Hi everyone,
I've installed the Splunk Add-on for Checkpoint OPSEC LEA v.3.1.0 on Splunk Enterprise v.6.2.4.
The version of the firewall is R77.30, but on the requirements I can see the upper version indicated i R77.
Does anyone know if version R77.30 is also supported?

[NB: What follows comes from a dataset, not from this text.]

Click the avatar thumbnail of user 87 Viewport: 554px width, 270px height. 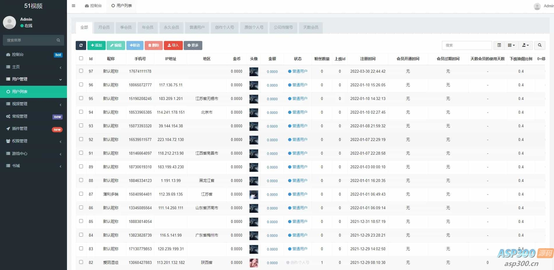254,194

On the opsec_watchdog.log file I always have these three lines:
2015-08-07 15:48:51,821 INFO 22457 140600047077184 Starting exec: ['./lea_loggrabber', '--configentity', 'SplunkLEA', '--appname', 'Splunk_TA_opseclea_linux22']
2015-08-07 15:48:53,073 INFO 22457 140600047077184 got ret code 1
2015-08-07 15:48:54,074 INFO 22457 140600047077184 process crashed (1), restarting
The response I've gotten is that 77.30 is not supported, and I've gotten no response as to when it may be supported.
Were you able to solve this issue?
Even I had the issues running LEA version 3.1.0 on CentOS. As I can understand the problem is not with Check Point R77.30 but between LEA3.1.0 and CentOS. I use LEA2.10 and it works perfectly with my R77.30.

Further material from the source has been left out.